The RNA elements that are required for replication of defective interfering (DI) RNA of the JHM strain of mouse hepatitis virus (MHV) consist of three discontinuous genomic regions: about 0.46 to 0.47 kb from both terminal sequences and an internal 58-nucleotide (nt)-long sequence (58-nt region) present at about 0.9 kb from the 5' end of the DI genome. The internal region is important for positive-strand DI RNA synthesis (Y. N. Kim and S. Makino, J. Virol. 69:4963-4971, 1995). We further characterized the 58-nt region in the present study and obtained the following results. (i) The positive-strand RNA structure in solution was comparable with that predicted by computer modeling. (ii) Positive-strand RNA secondary structure, but not negative-strand RNA structure, was important for the biological function of the region. (iii) The biological function had a sequence-specific requirement. We discuss possible mechanisms by which the internal cis-acting signal drives MHV positive-strand DI RNA synthesis.

Coronavirus transcription mediated by sequences flanking the transcription consensus sequence.

In our studies of murine coronavirus transcription, we continue to use defective interfering (DI) RNAs of mouse hepatitis virus (MHV) in which we insert a transcription consensus sequence in order to mimic subgenomic RNA synthesis from the nondefective genome. Using our subgenomic DI system, we have studied the effects of sequences flanking the MHV transcription consensus sequence on subgenomic RNA transcription.

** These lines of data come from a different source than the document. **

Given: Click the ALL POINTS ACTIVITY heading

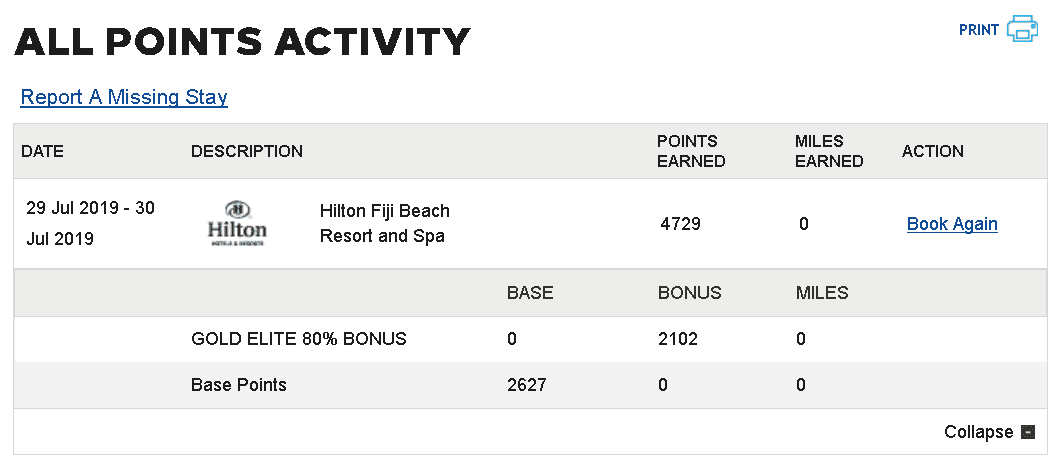Looking at the screenshot, I should tap(242, 42).
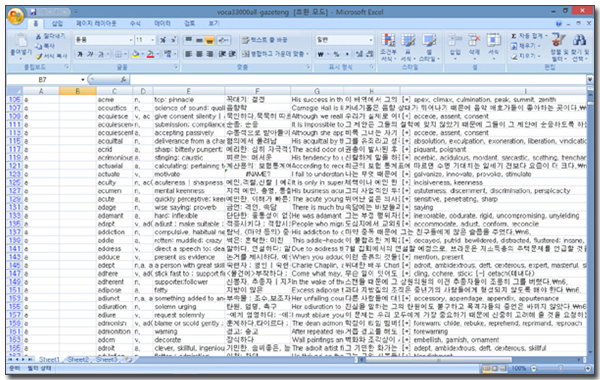Toggle italic formatting button
This screenshot has height=380, width=600.
[x=90, y=54]
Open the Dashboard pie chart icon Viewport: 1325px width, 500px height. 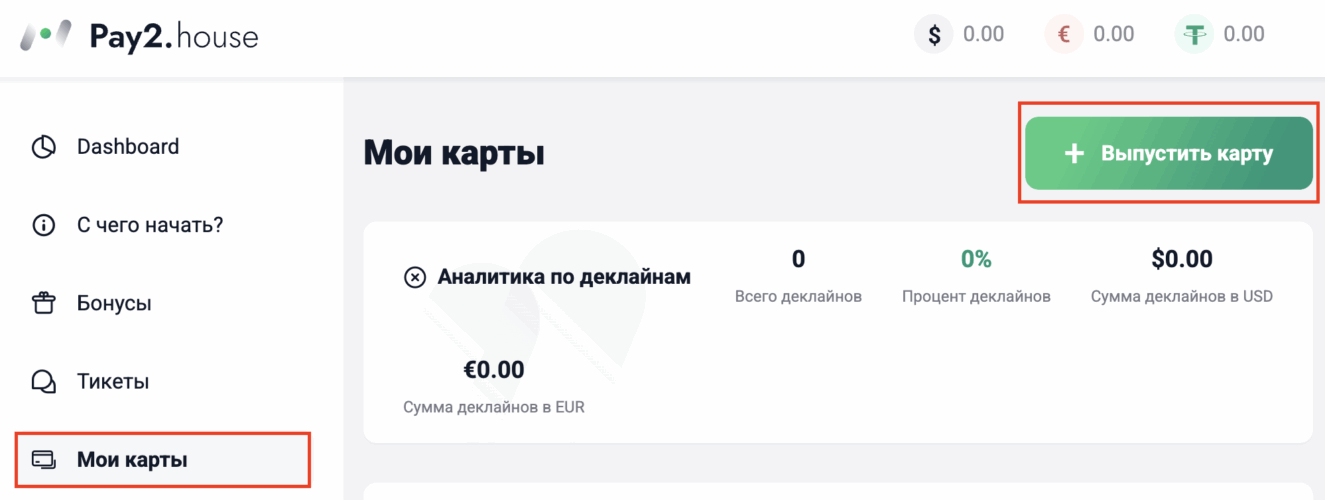pyautogui.click(x=43, y=147)
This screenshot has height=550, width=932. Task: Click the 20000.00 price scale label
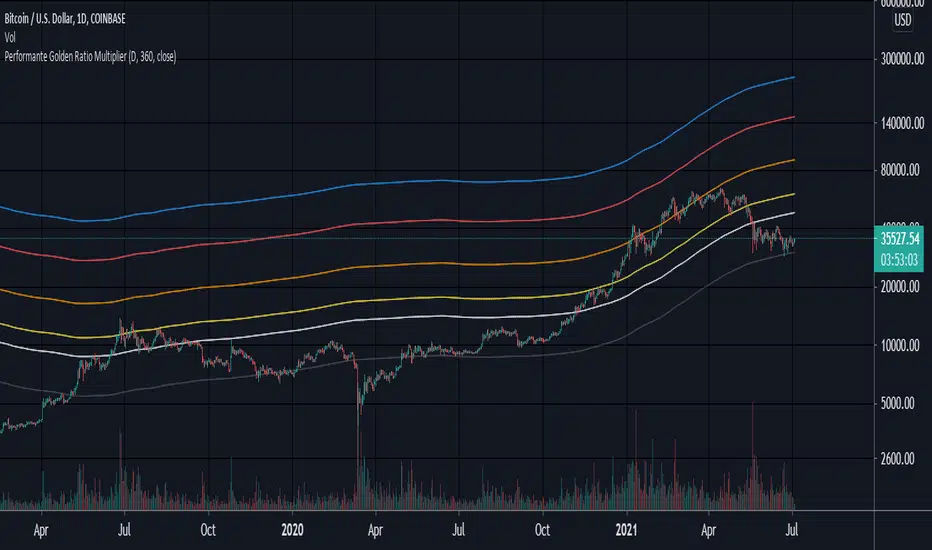900,287
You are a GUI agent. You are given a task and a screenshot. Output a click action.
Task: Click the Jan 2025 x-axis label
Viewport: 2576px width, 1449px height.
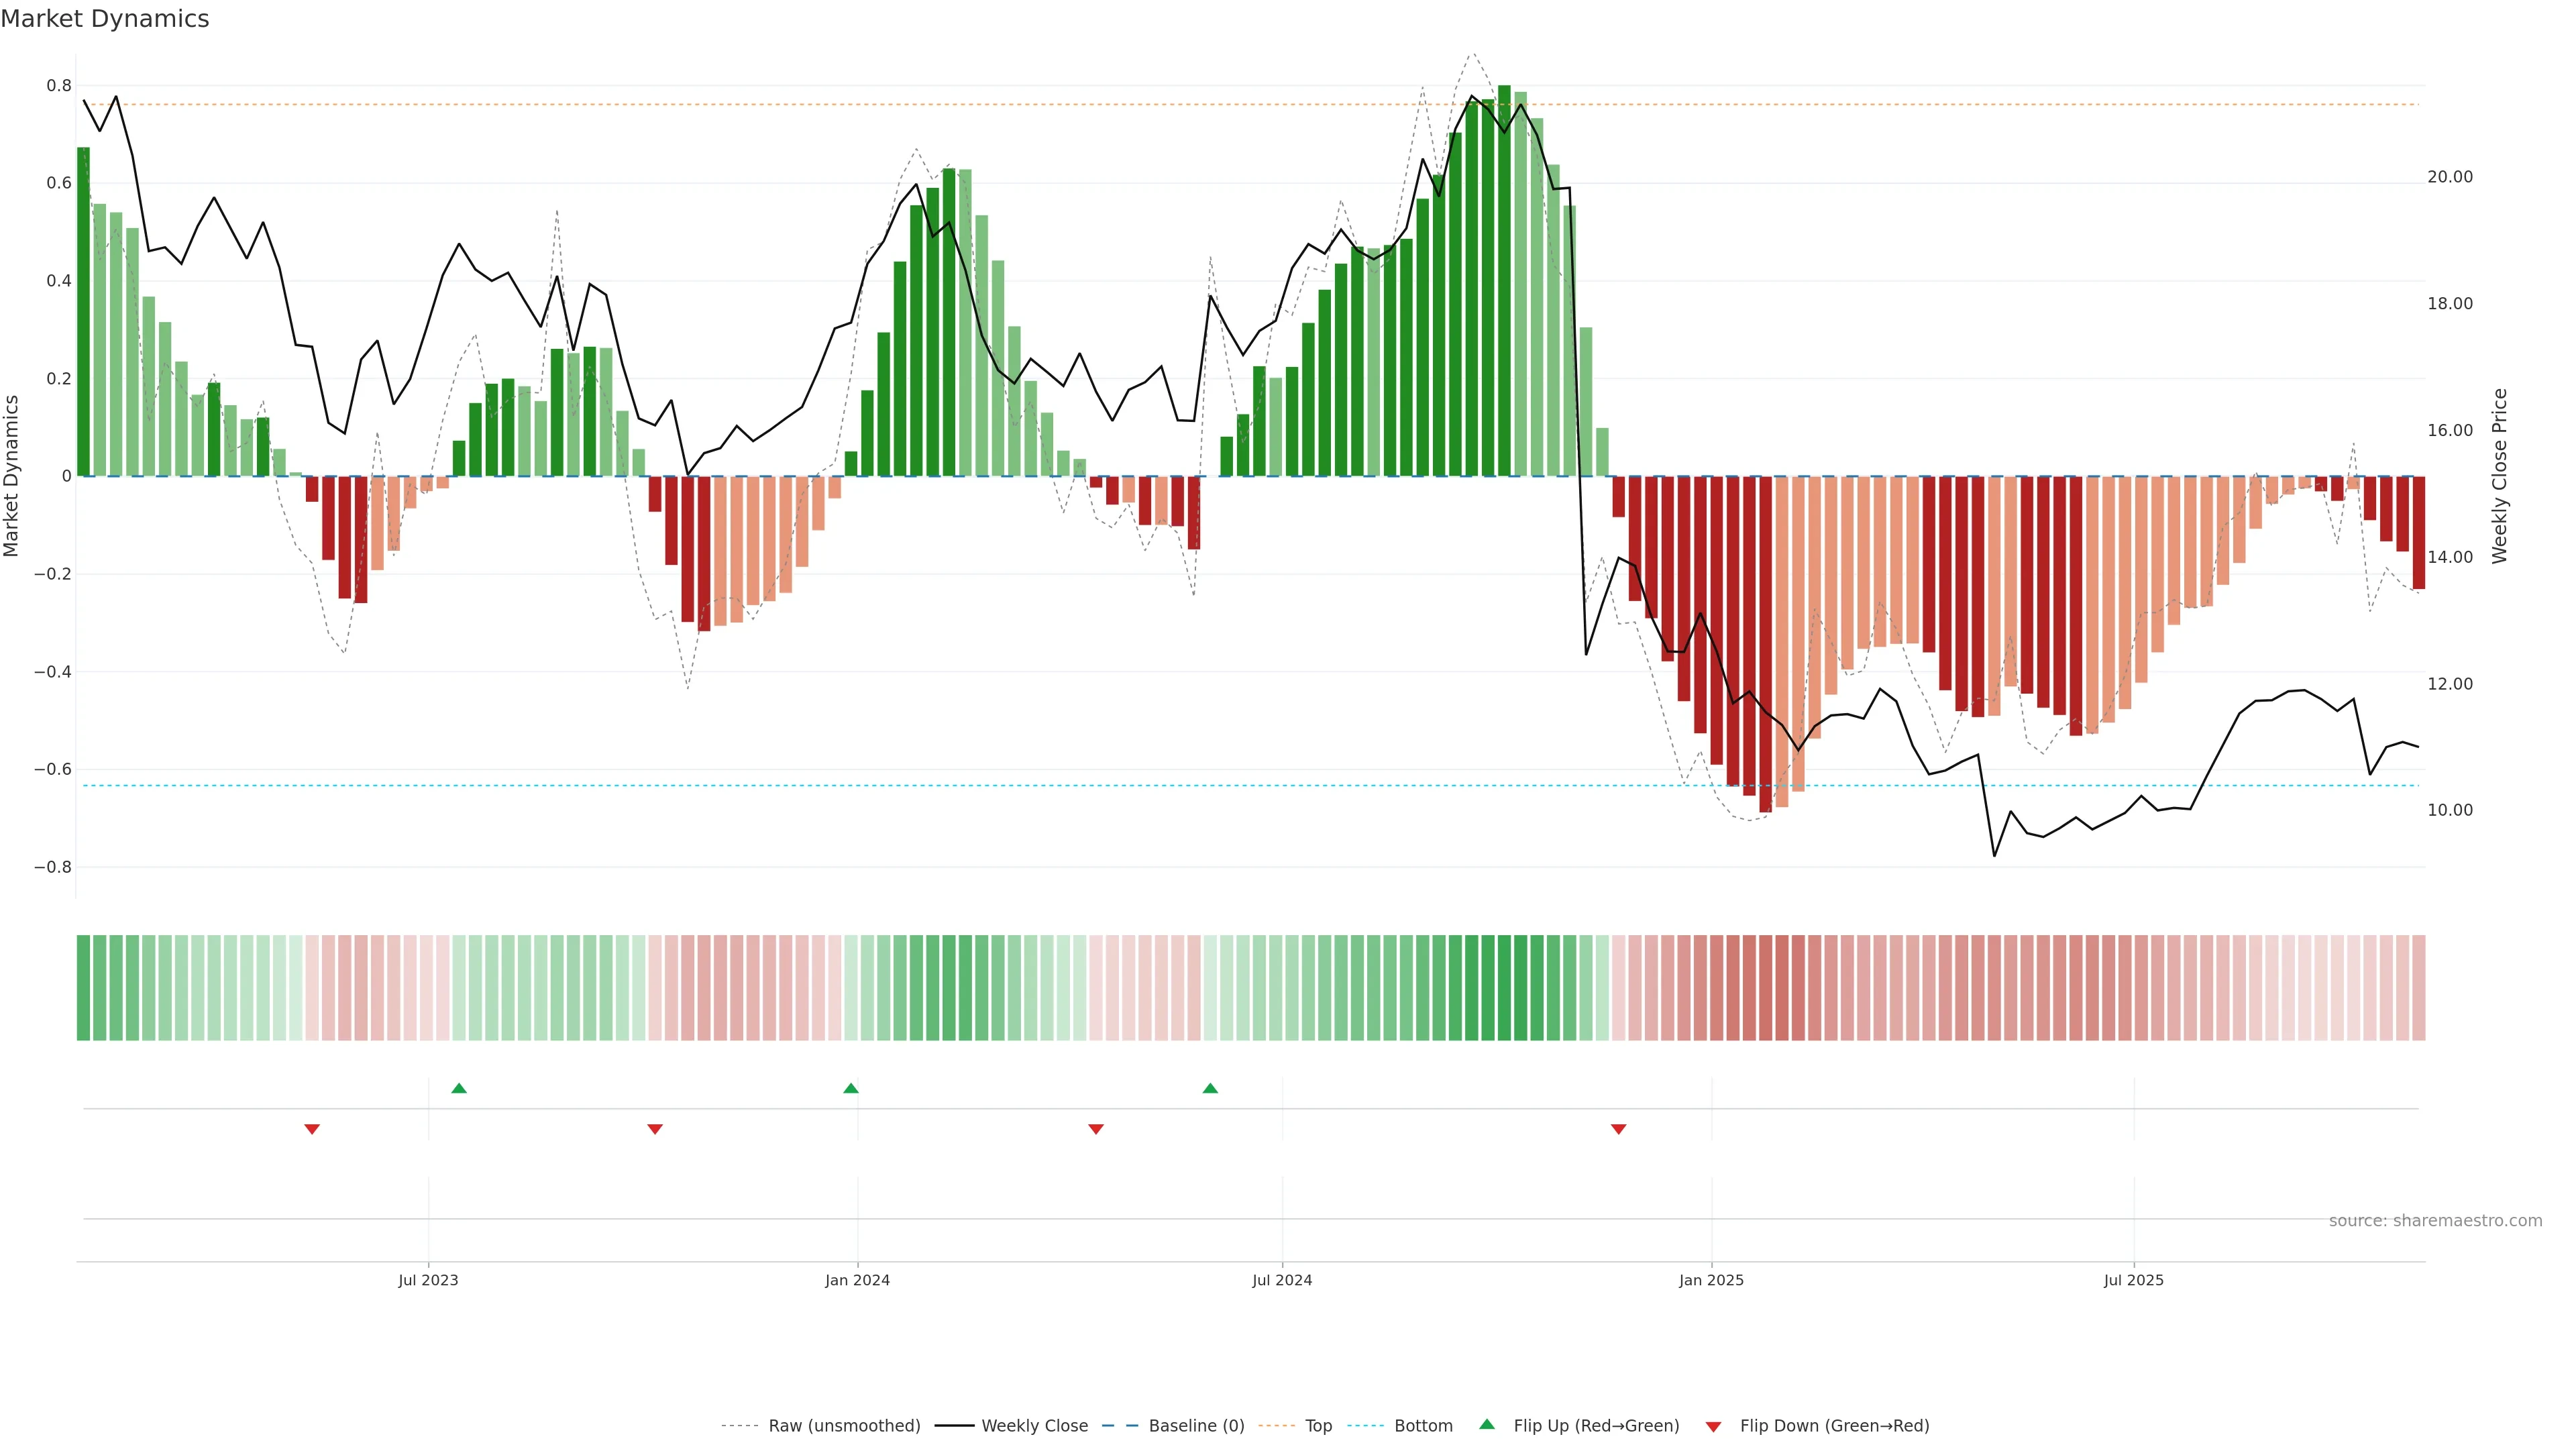1711,1280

We obtained the following results. (i) Insertion of a 12-nucleotide-long sequence including the UCUAAAC transcription consensus sequence at different locations of the DI RNA resulted in different efficiencies of subgenomic DI RNA synthesis. (ii) Differences in the amount of subgenomic DI RNA were defined by the sequences that flanked the 12-nucleotide-long sequence and were not affected by the location of the 12-nucleotide-long sequence on the DI RNA. (iii) Naturally occurring flanking sequences of intergenic sequences at gene 6-7, but not at genes 1-2 and 2-3, contained a transcription suppressive element(s). (iv) Each of three naturally occurring flanking sequences of an MHV genomic cryptic transcription consensus sequence from MHV gene 1 also contained a transcription suppressive element(s). These data showed that sequences flanking the transcription consensus sequence affected MHV transcription.